With https://github.com/ESMValGroup/ESMValCore/pull/2457 merged regridding is now automatically lazy for data with 2D lat/lon coordinates as well.
On jasmin, jobs are being killed when the following code runs:
This occurs with several versions of esmvalcore (2.8.0, 2.8.1, 2.9.0).
The error occurs for all four schemes and a range of level values (0.0, 0.1, 0.5)

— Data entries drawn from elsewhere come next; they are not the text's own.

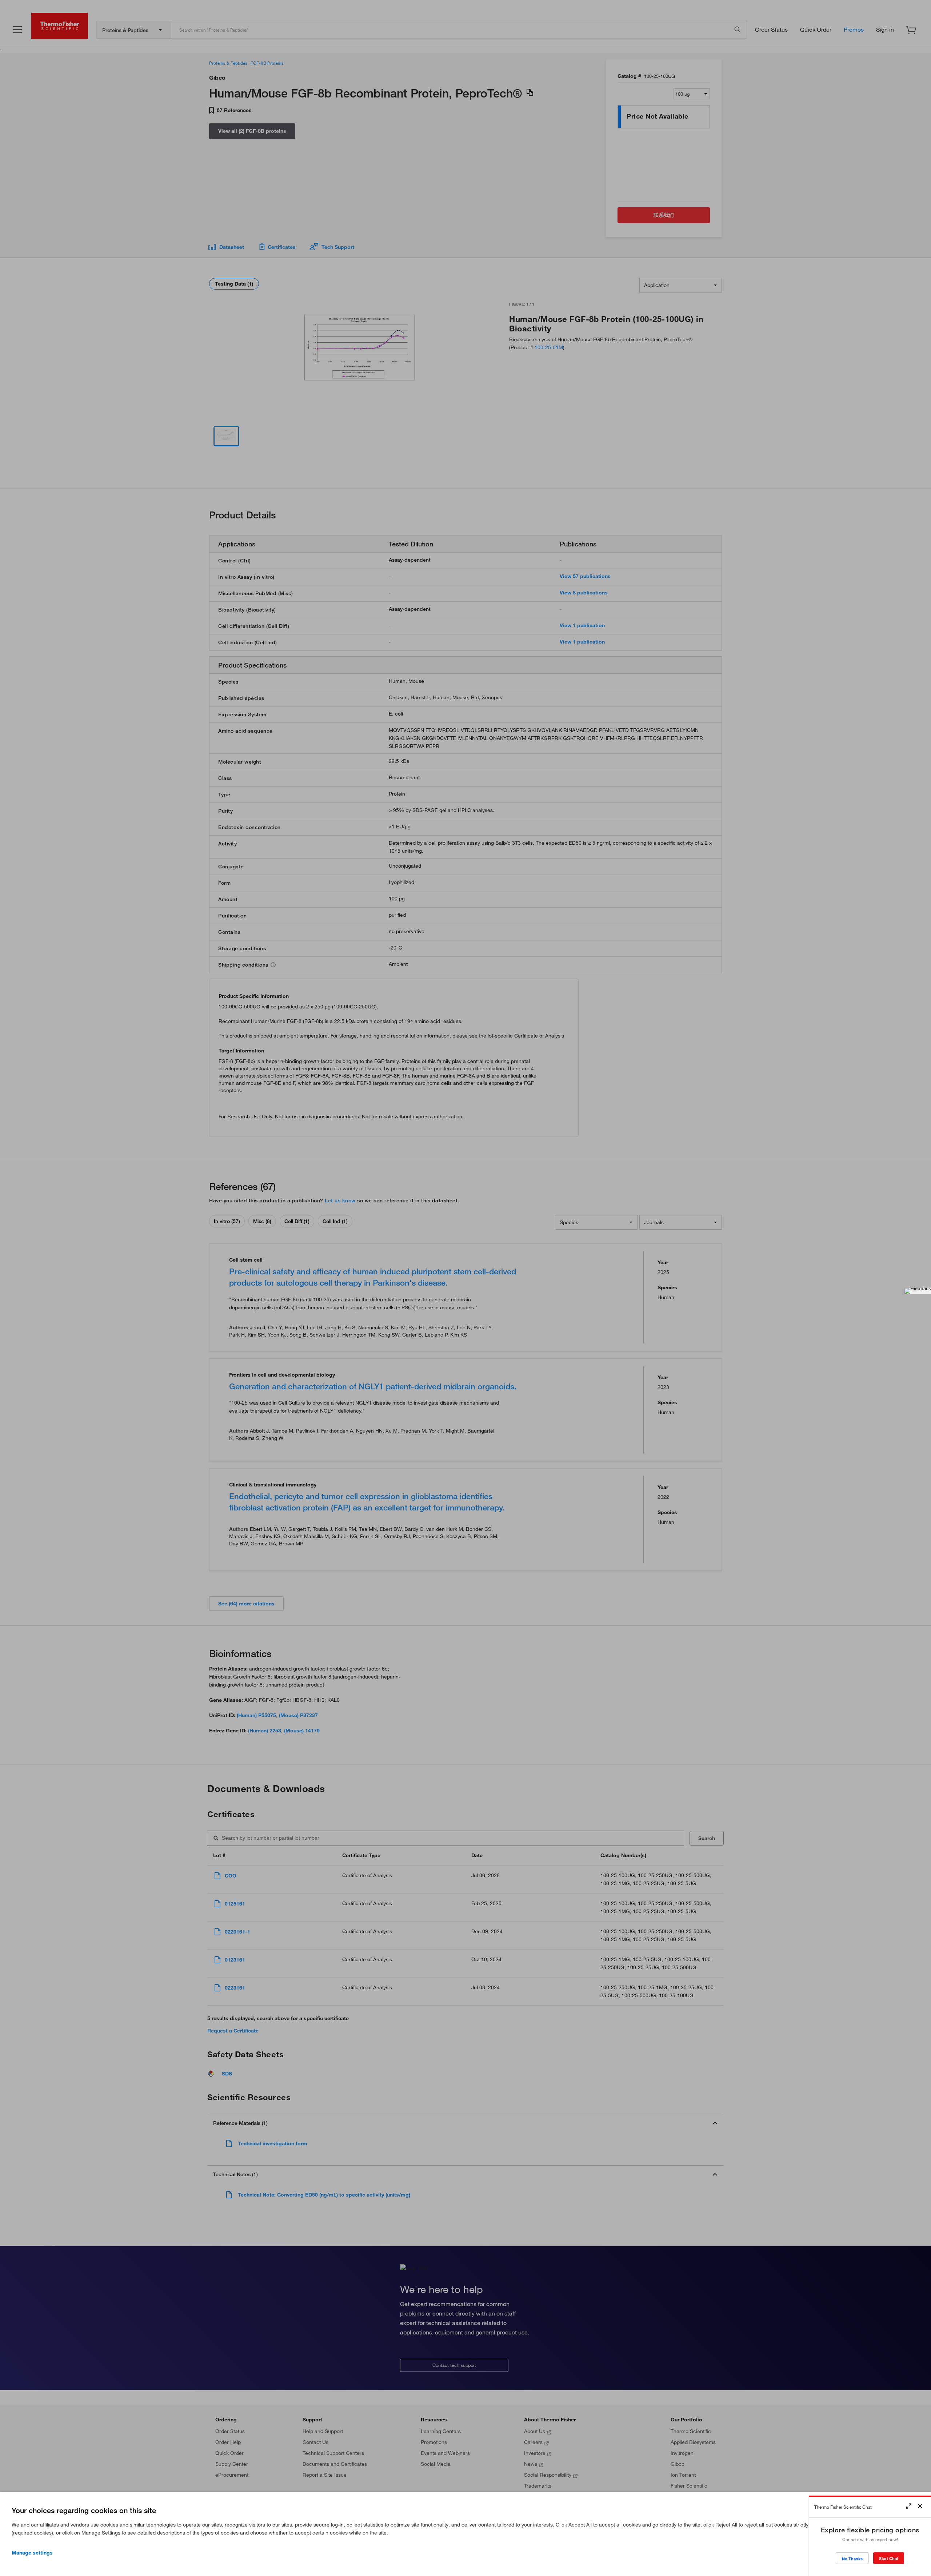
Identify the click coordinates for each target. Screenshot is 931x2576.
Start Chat (888, 2558)
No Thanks (852, 2558)
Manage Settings (32, 2552)
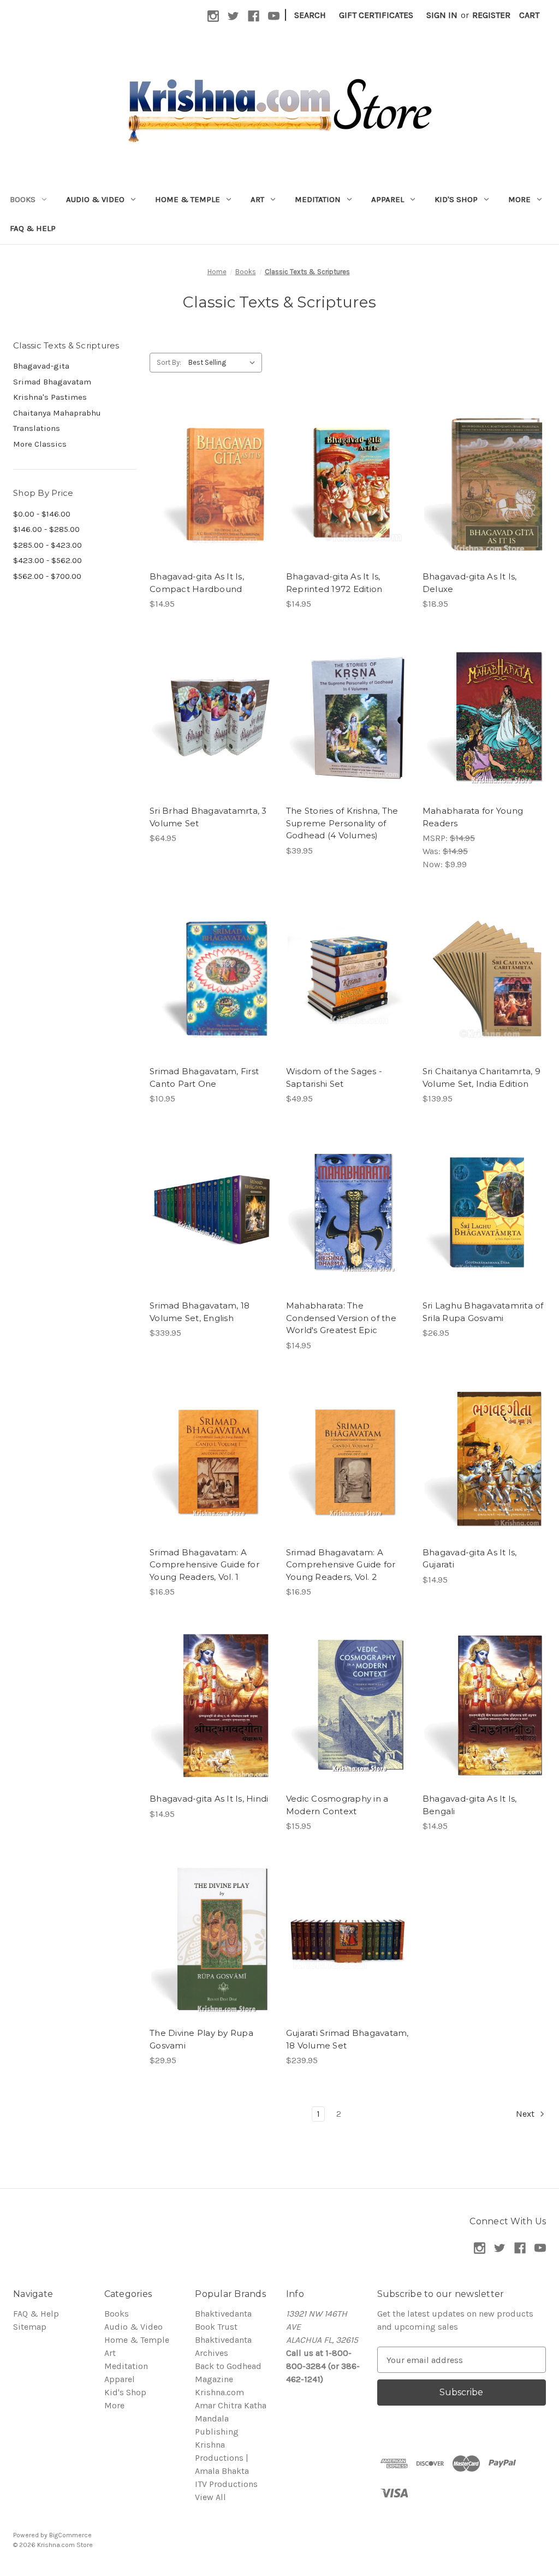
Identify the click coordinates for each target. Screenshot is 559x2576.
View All (210, 2497)
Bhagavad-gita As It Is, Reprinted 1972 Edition (334, 582)
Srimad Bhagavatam (52, 382)
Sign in (441, 15)
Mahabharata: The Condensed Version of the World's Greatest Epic (341, 1317)
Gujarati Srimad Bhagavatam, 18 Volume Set (347, 2039)
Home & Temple (187, 199)
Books (22, 199)
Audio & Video (95, 199)
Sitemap (29, 2327)
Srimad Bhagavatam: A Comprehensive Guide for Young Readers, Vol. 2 (341, 1564)
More (519, 199)
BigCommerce (70, 2535)
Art (257, 199)
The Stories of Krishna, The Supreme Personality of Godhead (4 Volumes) (342, 823)
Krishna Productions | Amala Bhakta (222, 2457)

In all cases, the error occurs here: https://github.com/ESMValGroup/ESMValCore/blob/1101d36e3f343ec823842ea7c3f4b941ee942a89/esmvalcore/preprocessor/_regrid.py#L870
Stratify (version '0.3.0') is a c/python interface wrapper and it previously caused trouble. It is not lazy so it may try to load 120GB files into memory and other issues like that. My previous solution to this problem was the write my own preprocessor:
https://github.com/ESMValGroup/ESMValCore/issues/1039 https://github.com/ESMValGroup/ESMValCore/pull/1048
Which has been abandoned, but I'm tempted to bring it back. (The deadline for this piece of work is 24th july!)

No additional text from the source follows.